Iterating through all of the nodes is a little slow, so I would really like to use searching instead. The problem with this is that for searching, chef indexes all of the nested attributes as if they were top level attributes, making it easy to search for values buried deep within the node structure. This feature frustrates using search as a cluster discovery because of some unfortunate choices of other configuration environments:
What happened? goldencap and chimpmark are configured to talk to the hbase residing on greeneggs by the hbase.cluster_name attribute. Maybe this was a poor choice of attributes to use to indicate which hbase cluster to talk to (it was my choice, actually). But it brings up a general problem with chef search and attribute collisions that we need to be aware of.

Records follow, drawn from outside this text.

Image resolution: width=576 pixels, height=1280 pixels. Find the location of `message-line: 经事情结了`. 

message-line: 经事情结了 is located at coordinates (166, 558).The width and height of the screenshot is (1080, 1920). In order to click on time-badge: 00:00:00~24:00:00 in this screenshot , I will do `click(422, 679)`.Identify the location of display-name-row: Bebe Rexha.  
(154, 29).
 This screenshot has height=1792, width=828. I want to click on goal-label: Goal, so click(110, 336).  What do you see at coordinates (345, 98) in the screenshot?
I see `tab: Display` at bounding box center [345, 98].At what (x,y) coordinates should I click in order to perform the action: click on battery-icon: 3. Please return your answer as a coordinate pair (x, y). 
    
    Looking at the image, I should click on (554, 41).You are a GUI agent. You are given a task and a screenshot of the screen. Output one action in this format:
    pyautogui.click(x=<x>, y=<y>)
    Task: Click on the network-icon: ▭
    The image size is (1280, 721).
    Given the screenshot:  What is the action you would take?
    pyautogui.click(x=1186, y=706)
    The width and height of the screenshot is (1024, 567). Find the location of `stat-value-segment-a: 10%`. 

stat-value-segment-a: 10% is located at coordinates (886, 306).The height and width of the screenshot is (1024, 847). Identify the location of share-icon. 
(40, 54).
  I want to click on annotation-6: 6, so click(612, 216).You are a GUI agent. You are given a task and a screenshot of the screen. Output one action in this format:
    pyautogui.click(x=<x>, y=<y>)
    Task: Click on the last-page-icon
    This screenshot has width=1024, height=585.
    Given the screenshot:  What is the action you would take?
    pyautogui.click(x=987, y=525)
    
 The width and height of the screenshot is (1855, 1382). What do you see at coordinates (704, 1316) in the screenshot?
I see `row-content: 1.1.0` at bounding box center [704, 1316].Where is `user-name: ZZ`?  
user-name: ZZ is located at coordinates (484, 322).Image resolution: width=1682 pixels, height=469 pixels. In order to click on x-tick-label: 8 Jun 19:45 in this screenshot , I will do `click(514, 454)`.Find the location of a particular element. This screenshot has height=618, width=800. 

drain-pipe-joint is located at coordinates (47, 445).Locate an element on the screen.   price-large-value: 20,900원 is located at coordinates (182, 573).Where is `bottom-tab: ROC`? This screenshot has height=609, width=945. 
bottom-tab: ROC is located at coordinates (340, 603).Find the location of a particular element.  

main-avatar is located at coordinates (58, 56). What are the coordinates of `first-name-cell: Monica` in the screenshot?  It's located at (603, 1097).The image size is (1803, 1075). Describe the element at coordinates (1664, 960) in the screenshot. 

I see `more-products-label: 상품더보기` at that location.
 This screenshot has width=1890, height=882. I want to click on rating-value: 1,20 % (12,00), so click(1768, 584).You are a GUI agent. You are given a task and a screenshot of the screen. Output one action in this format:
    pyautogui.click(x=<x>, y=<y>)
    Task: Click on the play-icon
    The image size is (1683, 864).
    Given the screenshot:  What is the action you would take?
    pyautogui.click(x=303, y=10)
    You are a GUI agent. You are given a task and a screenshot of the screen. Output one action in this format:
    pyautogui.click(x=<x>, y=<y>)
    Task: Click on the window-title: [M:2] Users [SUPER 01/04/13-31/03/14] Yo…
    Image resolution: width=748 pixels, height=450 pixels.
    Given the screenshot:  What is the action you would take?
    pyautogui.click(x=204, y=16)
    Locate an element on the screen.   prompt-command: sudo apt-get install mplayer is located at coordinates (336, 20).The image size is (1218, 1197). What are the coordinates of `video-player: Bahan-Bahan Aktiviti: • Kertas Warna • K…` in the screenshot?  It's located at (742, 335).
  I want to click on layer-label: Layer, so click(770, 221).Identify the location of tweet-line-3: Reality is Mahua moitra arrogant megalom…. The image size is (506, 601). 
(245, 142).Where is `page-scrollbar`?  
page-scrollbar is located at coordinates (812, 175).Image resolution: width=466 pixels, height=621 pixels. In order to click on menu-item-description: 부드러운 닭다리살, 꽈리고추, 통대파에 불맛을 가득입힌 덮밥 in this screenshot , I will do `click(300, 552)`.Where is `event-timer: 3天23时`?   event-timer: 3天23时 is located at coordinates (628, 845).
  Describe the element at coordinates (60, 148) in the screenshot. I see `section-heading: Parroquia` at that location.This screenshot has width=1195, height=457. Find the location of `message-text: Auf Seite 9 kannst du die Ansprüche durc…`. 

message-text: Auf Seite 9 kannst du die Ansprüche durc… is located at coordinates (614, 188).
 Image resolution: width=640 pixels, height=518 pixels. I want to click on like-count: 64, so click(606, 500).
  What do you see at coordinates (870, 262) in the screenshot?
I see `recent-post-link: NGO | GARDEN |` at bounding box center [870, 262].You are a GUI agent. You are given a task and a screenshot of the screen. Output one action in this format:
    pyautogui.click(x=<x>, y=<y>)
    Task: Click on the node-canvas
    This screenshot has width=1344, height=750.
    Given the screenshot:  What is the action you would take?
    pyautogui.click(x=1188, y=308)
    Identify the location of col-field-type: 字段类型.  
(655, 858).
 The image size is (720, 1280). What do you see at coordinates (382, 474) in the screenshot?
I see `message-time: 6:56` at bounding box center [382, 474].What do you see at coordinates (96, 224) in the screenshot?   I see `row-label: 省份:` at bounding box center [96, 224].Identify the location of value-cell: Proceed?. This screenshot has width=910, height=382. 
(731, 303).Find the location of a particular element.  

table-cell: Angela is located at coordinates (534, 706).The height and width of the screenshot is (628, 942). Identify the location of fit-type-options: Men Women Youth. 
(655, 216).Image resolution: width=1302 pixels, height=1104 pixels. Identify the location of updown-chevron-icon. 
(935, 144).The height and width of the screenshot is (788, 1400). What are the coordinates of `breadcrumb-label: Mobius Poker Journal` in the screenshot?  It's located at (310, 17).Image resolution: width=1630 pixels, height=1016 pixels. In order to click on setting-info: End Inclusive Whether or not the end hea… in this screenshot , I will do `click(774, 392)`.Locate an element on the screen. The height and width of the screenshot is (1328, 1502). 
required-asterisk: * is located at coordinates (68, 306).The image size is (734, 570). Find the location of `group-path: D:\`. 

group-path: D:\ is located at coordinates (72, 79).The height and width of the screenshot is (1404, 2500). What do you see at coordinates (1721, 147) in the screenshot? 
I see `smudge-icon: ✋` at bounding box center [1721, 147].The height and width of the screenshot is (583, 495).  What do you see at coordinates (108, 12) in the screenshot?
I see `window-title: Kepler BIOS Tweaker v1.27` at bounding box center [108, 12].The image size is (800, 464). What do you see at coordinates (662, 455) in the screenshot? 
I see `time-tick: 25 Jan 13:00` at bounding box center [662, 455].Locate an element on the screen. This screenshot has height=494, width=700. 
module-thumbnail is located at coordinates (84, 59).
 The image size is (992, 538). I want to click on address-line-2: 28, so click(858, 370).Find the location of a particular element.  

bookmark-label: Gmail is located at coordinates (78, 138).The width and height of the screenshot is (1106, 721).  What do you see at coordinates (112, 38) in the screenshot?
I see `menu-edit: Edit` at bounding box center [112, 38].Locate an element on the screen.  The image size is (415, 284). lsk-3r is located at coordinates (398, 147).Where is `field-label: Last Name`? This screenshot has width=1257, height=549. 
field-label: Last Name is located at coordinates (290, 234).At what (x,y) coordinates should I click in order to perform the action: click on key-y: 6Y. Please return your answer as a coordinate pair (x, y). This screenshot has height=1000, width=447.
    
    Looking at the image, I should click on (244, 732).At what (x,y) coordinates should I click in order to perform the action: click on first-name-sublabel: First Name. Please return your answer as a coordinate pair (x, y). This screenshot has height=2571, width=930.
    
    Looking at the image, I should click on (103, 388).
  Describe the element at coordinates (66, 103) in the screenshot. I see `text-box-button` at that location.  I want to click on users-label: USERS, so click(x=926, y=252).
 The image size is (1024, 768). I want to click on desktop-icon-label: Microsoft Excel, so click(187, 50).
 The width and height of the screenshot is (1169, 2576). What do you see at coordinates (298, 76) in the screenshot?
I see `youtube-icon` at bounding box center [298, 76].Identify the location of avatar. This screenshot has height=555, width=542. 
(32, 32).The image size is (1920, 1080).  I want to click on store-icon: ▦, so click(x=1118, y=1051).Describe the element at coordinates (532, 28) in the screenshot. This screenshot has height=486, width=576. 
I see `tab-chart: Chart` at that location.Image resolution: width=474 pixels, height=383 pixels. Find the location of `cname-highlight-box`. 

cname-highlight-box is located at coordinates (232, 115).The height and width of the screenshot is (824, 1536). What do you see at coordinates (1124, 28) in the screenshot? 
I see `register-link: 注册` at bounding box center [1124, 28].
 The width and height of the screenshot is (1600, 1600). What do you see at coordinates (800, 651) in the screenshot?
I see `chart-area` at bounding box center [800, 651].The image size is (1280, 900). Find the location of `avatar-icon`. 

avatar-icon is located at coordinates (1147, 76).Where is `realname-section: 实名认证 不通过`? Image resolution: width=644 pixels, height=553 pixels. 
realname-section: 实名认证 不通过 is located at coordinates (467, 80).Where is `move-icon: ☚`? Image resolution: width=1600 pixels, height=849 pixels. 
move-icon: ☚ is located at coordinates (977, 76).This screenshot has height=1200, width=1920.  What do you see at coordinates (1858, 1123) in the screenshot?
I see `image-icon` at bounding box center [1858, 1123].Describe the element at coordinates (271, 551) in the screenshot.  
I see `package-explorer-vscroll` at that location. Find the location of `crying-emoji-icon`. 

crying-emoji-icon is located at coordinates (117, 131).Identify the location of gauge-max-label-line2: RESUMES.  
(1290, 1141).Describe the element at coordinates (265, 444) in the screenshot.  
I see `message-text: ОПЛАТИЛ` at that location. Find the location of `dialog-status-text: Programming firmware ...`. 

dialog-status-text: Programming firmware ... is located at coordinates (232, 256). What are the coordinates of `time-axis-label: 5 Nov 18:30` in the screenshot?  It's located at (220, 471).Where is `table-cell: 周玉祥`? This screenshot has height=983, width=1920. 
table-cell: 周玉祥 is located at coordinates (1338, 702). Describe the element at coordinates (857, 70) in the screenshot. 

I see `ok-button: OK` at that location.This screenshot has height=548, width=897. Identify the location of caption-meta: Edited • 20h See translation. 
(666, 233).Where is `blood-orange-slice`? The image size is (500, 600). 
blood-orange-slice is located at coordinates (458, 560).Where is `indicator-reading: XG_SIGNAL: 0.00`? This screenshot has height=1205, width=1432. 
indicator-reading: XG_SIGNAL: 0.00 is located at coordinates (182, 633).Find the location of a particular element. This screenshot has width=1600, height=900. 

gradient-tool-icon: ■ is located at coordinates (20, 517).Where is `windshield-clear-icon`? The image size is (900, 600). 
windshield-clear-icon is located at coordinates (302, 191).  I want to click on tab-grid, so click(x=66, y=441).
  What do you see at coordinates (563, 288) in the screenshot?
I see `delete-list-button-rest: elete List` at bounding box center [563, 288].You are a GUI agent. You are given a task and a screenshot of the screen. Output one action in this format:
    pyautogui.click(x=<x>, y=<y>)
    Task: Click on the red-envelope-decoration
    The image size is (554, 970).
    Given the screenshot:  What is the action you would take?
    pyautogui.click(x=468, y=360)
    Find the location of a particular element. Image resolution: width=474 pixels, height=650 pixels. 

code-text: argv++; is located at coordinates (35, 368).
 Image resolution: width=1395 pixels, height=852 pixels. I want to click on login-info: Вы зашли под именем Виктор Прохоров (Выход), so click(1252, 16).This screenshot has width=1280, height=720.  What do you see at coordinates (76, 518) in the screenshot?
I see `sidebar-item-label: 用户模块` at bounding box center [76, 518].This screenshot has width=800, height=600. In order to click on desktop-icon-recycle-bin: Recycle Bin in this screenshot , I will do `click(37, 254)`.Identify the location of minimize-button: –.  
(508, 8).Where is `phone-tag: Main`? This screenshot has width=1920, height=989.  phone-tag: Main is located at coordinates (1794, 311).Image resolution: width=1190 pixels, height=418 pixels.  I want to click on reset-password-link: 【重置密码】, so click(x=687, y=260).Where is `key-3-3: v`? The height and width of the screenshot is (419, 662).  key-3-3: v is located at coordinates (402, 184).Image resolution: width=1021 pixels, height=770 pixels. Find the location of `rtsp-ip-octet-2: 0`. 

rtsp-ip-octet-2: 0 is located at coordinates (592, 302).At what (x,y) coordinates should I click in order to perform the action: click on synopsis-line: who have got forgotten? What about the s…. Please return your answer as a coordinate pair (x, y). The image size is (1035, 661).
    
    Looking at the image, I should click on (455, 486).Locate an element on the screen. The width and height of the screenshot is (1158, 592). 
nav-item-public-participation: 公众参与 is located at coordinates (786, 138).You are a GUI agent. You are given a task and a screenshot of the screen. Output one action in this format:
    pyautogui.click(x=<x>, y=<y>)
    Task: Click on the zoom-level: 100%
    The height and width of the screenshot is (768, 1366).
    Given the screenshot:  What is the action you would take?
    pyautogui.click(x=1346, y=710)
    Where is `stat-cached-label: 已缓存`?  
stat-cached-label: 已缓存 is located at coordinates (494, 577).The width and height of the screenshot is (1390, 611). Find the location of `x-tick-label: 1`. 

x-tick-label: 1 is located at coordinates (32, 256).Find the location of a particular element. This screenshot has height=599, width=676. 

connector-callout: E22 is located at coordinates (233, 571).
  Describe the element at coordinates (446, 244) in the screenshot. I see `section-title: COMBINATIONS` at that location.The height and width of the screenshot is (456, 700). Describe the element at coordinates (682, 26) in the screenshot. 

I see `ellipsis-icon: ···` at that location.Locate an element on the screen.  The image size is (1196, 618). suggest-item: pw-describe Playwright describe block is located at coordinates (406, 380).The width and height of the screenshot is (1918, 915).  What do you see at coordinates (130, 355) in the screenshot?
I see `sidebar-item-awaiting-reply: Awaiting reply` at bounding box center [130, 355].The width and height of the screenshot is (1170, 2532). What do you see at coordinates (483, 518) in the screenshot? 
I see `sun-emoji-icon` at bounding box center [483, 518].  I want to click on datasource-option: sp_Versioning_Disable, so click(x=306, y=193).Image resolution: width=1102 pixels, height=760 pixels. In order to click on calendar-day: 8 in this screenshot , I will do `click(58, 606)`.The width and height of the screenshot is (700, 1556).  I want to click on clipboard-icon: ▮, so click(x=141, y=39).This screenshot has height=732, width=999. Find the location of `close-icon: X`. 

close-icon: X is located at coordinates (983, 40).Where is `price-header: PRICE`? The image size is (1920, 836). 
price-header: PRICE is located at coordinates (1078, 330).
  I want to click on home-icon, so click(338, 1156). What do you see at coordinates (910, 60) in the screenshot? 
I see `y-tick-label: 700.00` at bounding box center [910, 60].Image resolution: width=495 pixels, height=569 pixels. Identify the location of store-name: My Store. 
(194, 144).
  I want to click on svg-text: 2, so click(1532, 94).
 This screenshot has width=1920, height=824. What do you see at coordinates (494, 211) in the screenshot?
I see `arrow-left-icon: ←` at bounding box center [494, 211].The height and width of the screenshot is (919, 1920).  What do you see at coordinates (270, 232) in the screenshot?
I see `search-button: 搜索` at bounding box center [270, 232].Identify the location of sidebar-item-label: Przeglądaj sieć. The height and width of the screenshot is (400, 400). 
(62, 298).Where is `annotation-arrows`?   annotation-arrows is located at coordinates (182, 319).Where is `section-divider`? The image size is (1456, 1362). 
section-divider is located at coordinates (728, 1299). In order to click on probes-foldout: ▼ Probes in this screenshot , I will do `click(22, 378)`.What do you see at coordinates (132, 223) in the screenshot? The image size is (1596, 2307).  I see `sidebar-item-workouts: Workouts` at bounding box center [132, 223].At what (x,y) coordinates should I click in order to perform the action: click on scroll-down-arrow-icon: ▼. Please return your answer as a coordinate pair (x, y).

Another feature of chef search is that the node attributes are also indexed by the full path. A nodes node.hbase.cluster_name attribute gets indexed as "cluster_name:<value>" and "hbase_cluster_name:value":
chris@basqueseed:~/.ssh$ knife exec -E 'nodes.search("hbase_cluster_name:greeneggs") {|n| puts "#{n.node_name} #{n.cluster_name} #{n.hbase.cluster_name}" }' | sort
chimpmark-master-0 chimpmark greeneggs
chimpmark-slave-0 chimpmark greeneggs
chimpmark-slave-10 chimpmark greeneggs
chimpmark-slave-11 chimpmark greeneggs
chimpmark-slave-12 chimpmark greeneggs
chimpmark-slave-13 chimpmark greeneggs
chimpmark-slave-14 chimpmark greeneggs
chimpmark-slave-15 chimpmark greeneggs
chimpmark-slave-16 chimpmark greeneggs
chimpmark-slave-17 chimpmark greeneggs
chimpmark-slave-18 chimpmark greeneggs
chimpmark-slave-1 chimpmark greeneggs
chimpmark-slave-2 chimpmark greeneggs
chimpmark-slave-3 chimpmark greeneggs
chimpmark-slave-4 chimpmark greeneggs
chimpmark-slave-5 chimpmark greeneggs
chimpmark-slave-6 chimpmark greeneggs
chimpmark-slave-7 chimpmark greeneggs
chimpmark-slave-8 chimpmark greeneggs
chimpmark-slave-9 chimpmark greeneggs
goldencap-nikko-0 goldencap greeneggs
goldencap-twscraper-0 goldencap greeneggs
goldencap-twscraper-1 goldencap greeneggs
goldencap-twstream-0 goldencap greeneggs
greeneggs-alpha greeneggs greeneggs
greeneggs-beta greeneggs greeneggs
greeneggs-delta-0 greeneggs greeneggs
greeneggs-delta-1 greeneggs greeneggs
greeneggs-delta-2 greeneggs greeneggs
greeneggs-delta-3 greeneggs greeneggs
greeneggs-delta-4 greeneggs greeneggs
greeneggs-delta-5 greeneggs greeneggs
greeneggs-delta-6 greeneggs greeneggs
greeneggs-gamma-0 greeneggs greeneggs
greeneggs-gamma-1 greeneggs greeneggs
greeneggs-gamma-2 greeneggs greeneggs
I propose that cluster chef should mark nodes in an unequivocal way so that it can search for them and get the answer it expects. Basically, this means adding a top level "clusterchef" attribute that contains cluster_name, cluster_facet, and cluster_facet_index. The top level "clusterchef" attribute gives us a unique namespace that we can use for the chef search interface. (note that the top level cluster_name attribute will still be there.)